Army Space Vision
“The Army Space Vision will ensure our commanders integrate space-based operations into all aspects of our operational planning and execution to prevail on tomorrow’s contested battlefields.” Christine Wormuth, 25th Secretary of the Army
Army space will reach new heights in 2024 ... The Secretary of the Army, Chief of Staff of the Army, and Sergeant Major of the Army published the Army Space Vision ... outlining a renewed focus for Army space activities.
The new space vision directs the Army to concentrate on ... (1) integrating friendly joint, coalition, and commercial space capabilities; and, (2) interdicting adversary space capabilities to protect friendly forces. These two roles and responsibilities are critical components to multidomain operations, and they enable the Army to effectively shoot, move, communicate, and survive on a 21st-century battlefield.
The Army Space Vision focuses the scope of Army space operations to its core interests, while acknowledging the Space Force mission to provide mission-critical space capabilities to the Joint Force.
The Army Space Vision is a call to action for commanders and staffs, at every echelon, to better understand how the space domain impacts land operations and how operations on land can impact the space domain. As the Army prepares for large-scale ground combat operations against peer competitors, the Army cannot take friendly space capabilities for granted or discount adversary space capabilities. This reinforces guidance outlined in Army Field Manual 3-0 emphasizing commanders and their staffs require an increased understanding of the space domain and the Army can no longer assume it can operate unobserved. Additionally, commanders cannot assume they will have unconstrained use of space capabilities.
When it comes to interdicting adversary space capabilities, Army commanders and staffs must understand space domain threats and how they impact land operations. Rapid advancements in adversary space capabilities pose a significant risk to the Army and land forces particularly. For instance, adversary PNT systems enable long-range precision-guided munitions, SATCOM provides beyond-line-of-sight encrypted communication for command and control, and ISR allows persistent observation and geolocation. To mitigate the threat, Army space professionals can conduct space operations that deny or degrade adversary use of space for hostile purposes. Interdicting adversary space capabilities protects friendly forces and is an essential element in multidomain operations.
The common thread among the services is tailoring space professionals and space capabilities to their domain. For the Army, its space professionals directly support ground maneuver commanders on the land domain. The Army specially designs its space capabilities to co-locate and maneuver with ground forces at the forward edge of battle. These service-unique space capabilities are smaller in size, more mobile, produced at a greater scale, and built for combat.
The Army looks forward to actualizing the new vision over the coming months and years. In addition to the Army Space Vision publication, there are other momentous changes taking place too.

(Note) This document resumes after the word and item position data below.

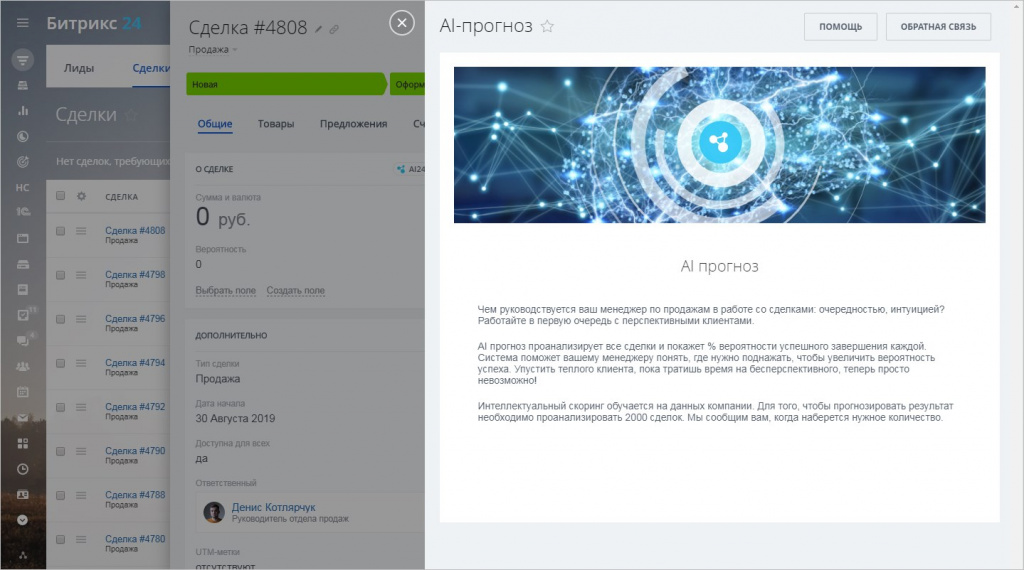This screenshot has height=570, width=1024.
Task: Click the funnel CRM icon in sidebar
Action: point(22,59)
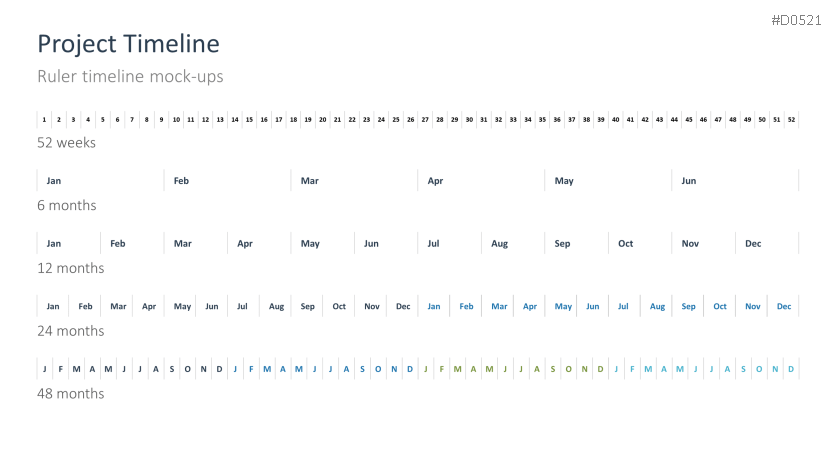Click the 52 weeks caption
Image resolution: width=836 pixels, height=470 pixels.
click(66, 143)
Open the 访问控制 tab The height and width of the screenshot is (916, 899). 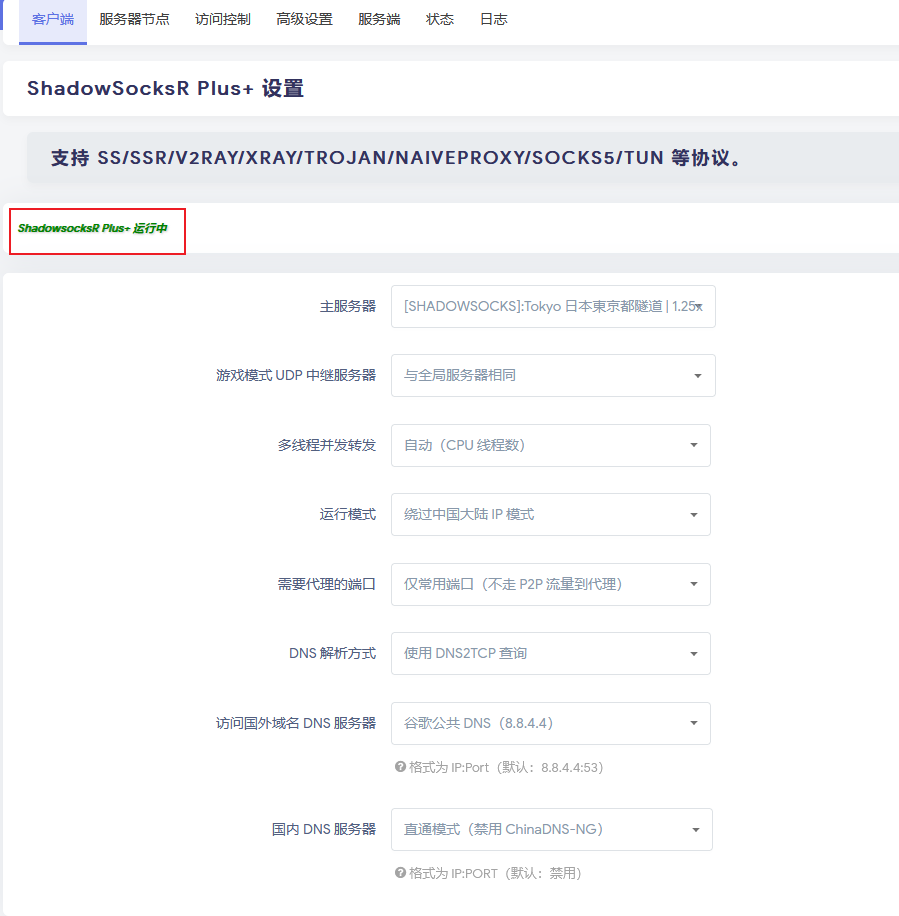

As the new vision surmises, the Army’s next fight will occur across multiple domains, and successful operations in and through the space domain will be critical to our success.
In other words, space is important to the Army and will become increasingly more important going forward. Army commanders and staffs must know how the space domain affects land operations, and how they can affect the space domain. The interplay among domains is a principal reason the Army adopted multidomain operations as its operating concept.
The Army Space Vision allows the Army to actualize multidomain operations with its renewed focus on Army space operations. Army senior leader endorsement of the new vision concurrently recognizes the importance of the space domain and substantiates increased investments in Army space professionals, capabilities, and formations.